Communicating hydroceles develop due to failure of the processus vaginalis to close after the descent of the testes into the scrotum. These may present after birth as a congenital hydrocele or may present later in life due to increase in intra-abdominal pressure such a cardiac failure in this case. Non-communicating hydroceles are caused by imbalances in fluid secretion and reabsorption (e.g. orchitis, epididymitis), testicular tumour, physical trauma (e.g. hernia, testicular torsion) or defective lymphatic drainage (e.g. filariasis, elephantiasis).

Patients present with a scrotal mass. The mass may be uni- or bilateral. Communicating hydroceles may be reducible and increase in size with raised intra-abdominal pressure. Non-communicating are usually non-reducible swellings. The swelling is usually non tender unless there is an underlying infection or torsion causing the hydrocele. Larger hydroceles may be cumbersome and cause erosion and skin infections on the scrotum.

Diagnosis can be made on physical examination. Serous fluid allows the passage of light shined through the scrotum when examined: this is called transillumination. Ultrasound may be used to consolidate diagnosis and exclude other testicular pathology. Testicular cancer serum markers, such as alpha fetoprotein and B-HCG, may be taken to exclude testicular cancer.
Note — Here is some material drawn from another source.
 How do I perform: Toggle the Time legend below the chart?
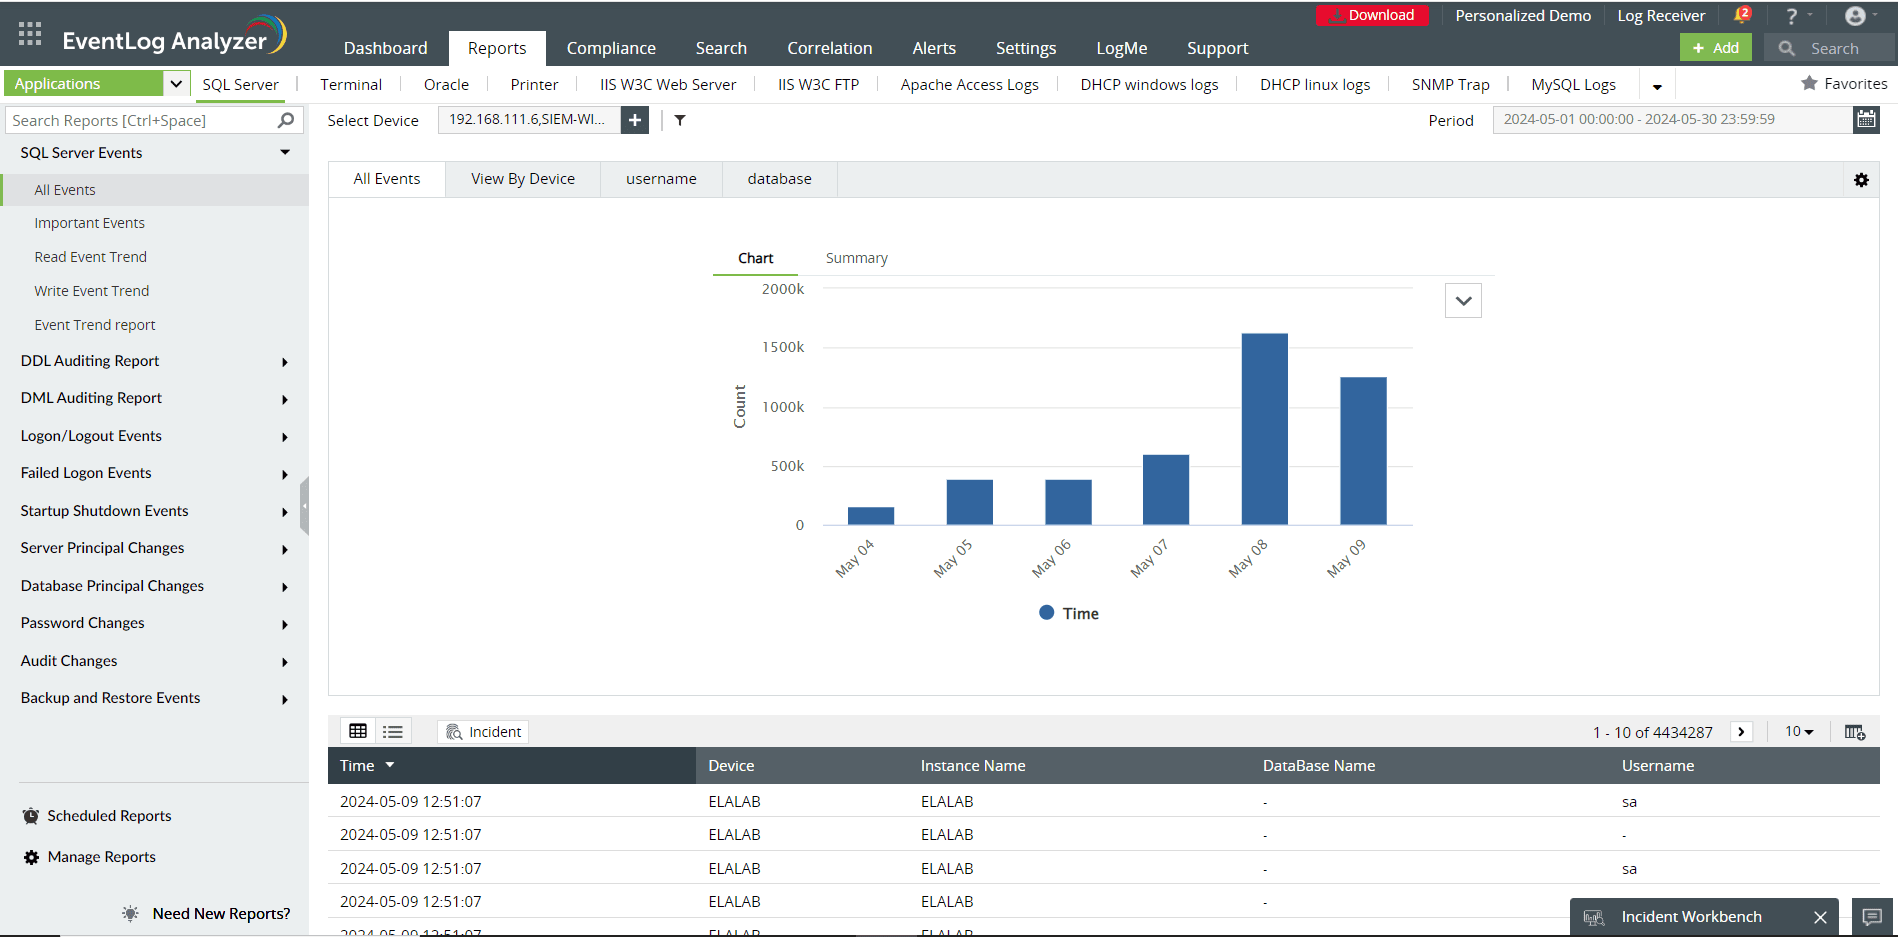pos(1068,612)
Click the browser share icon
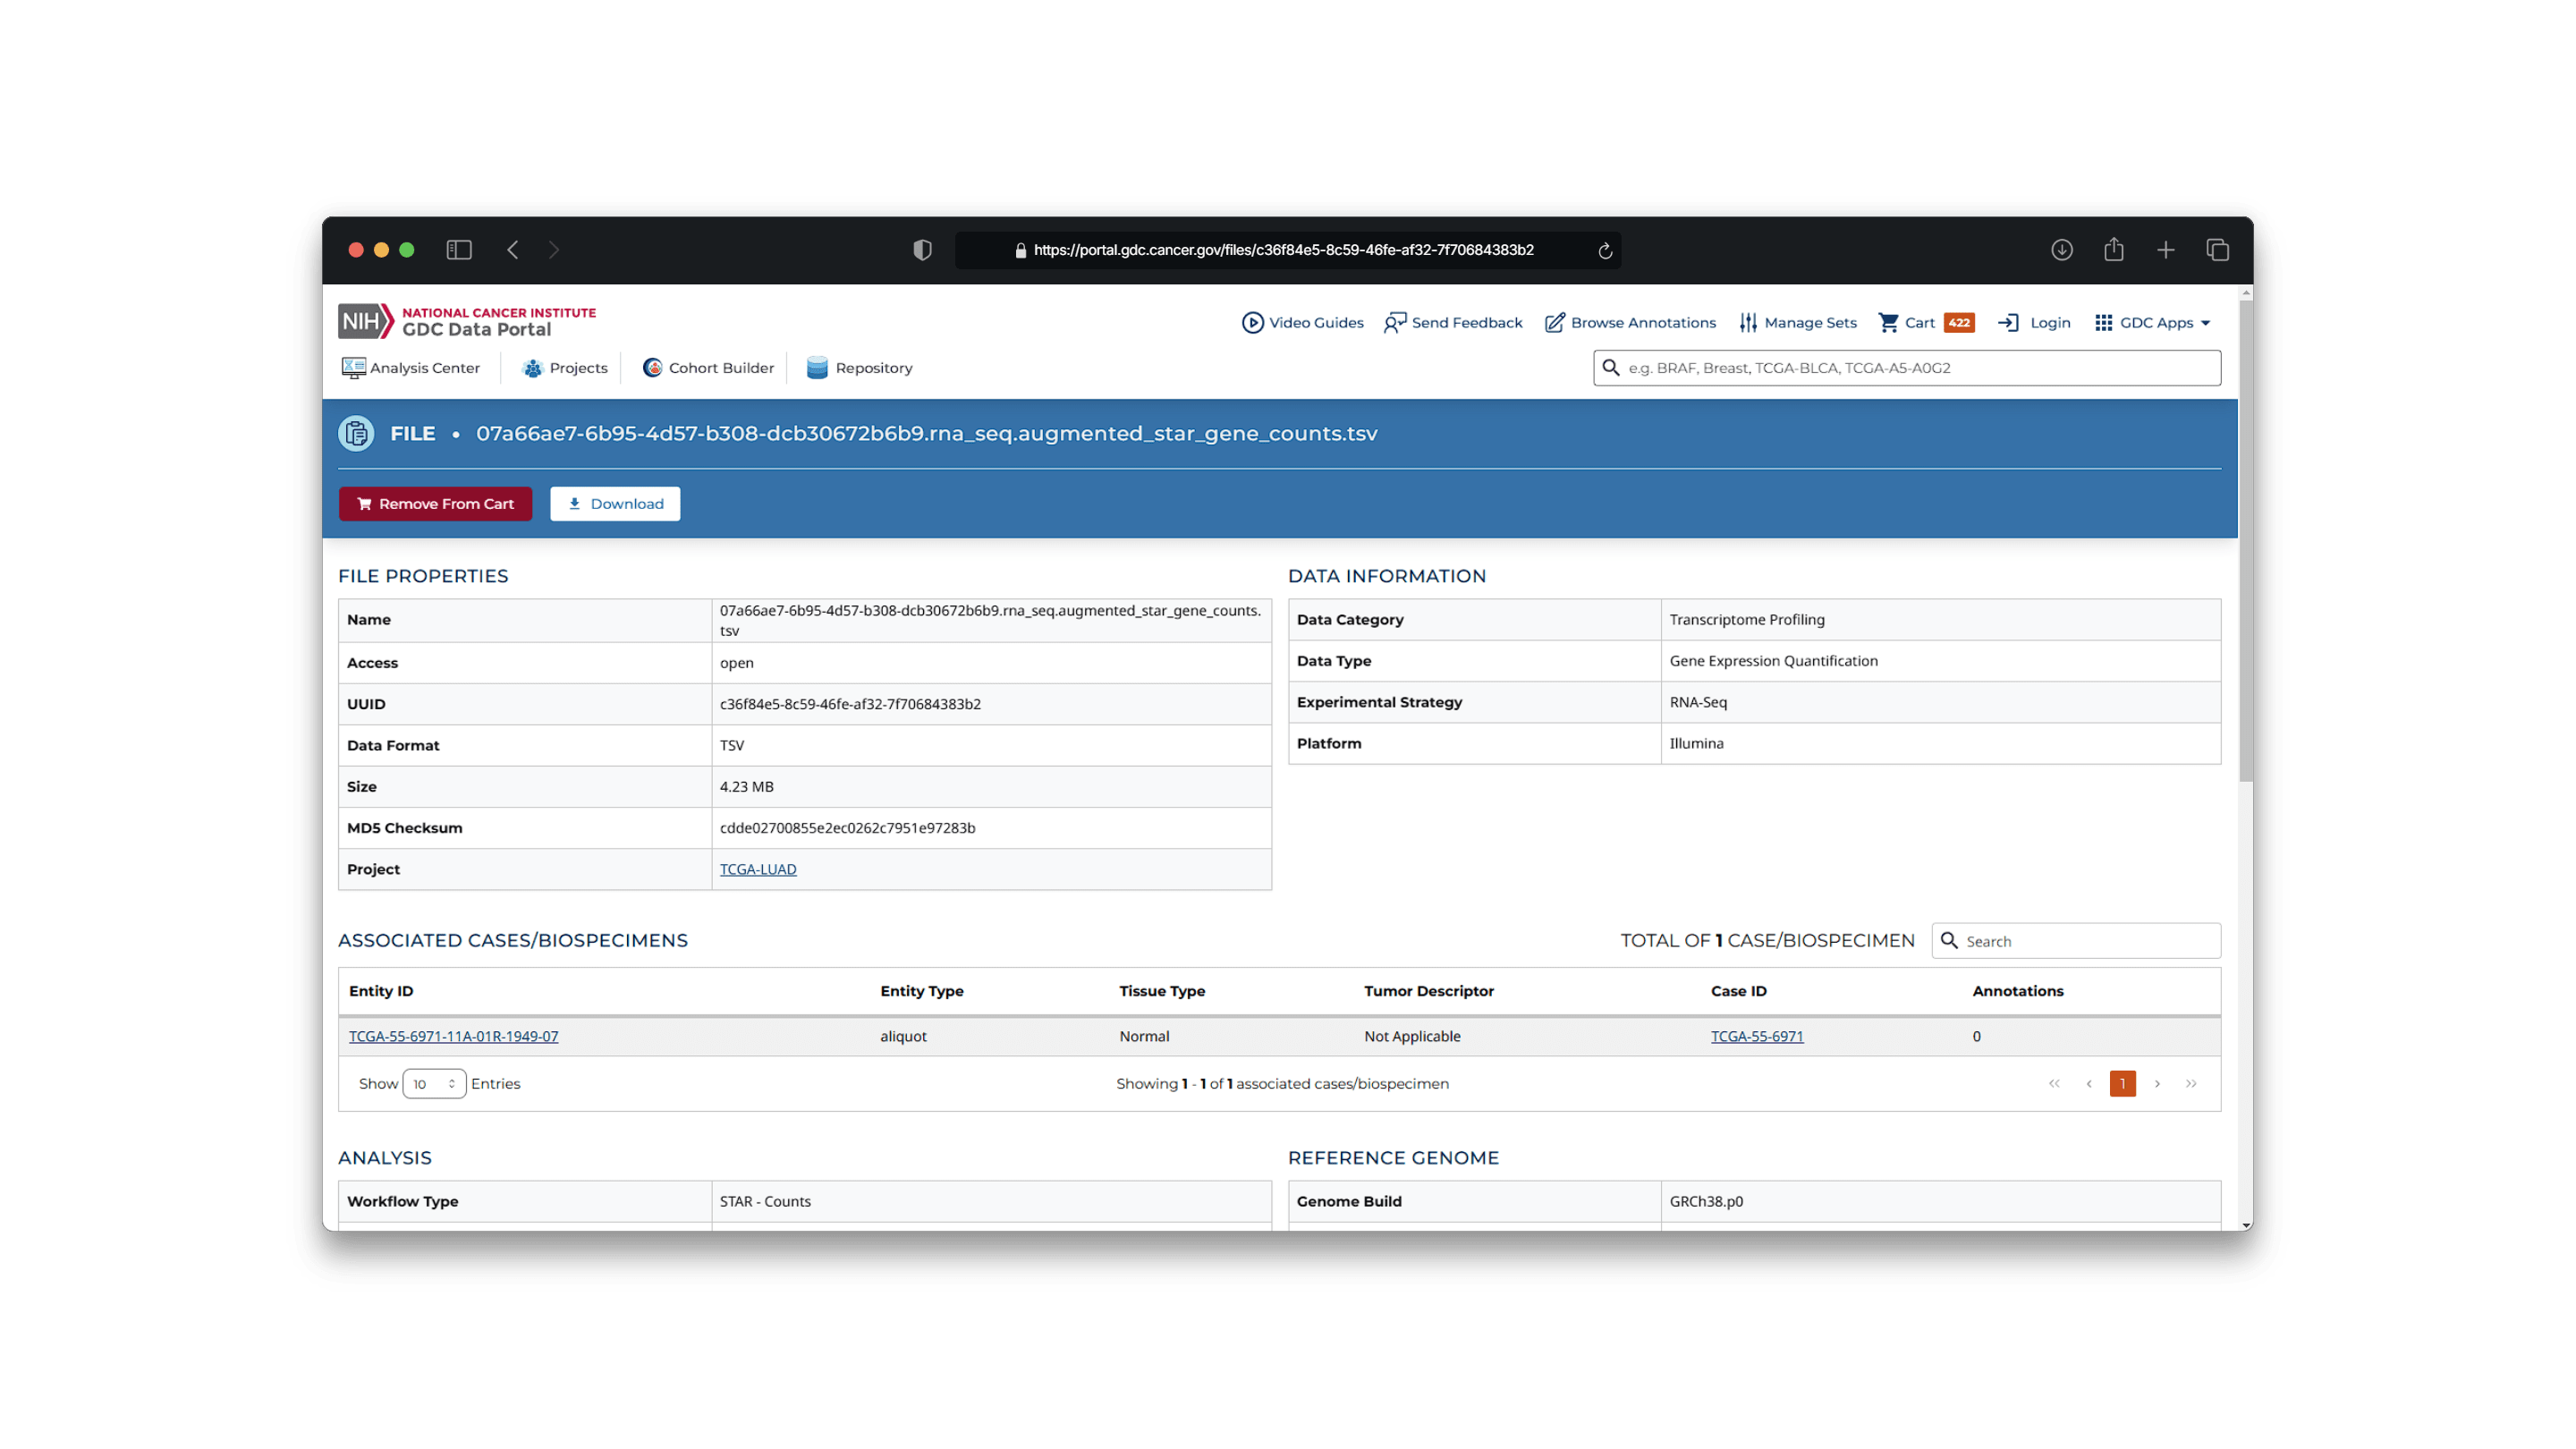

Many congenital hydroceles resolve spontaneously before the age of 2. If communicating hydroceles persist beyond 2 year they are surgically repaired due to the risk of developing incarcerated hernias. Surgical repair of communicating hydroceles in older patients may be offered if they are symptomatic. Treatment of the underlying aetiology of reactive hydrocele may cause them to resolve.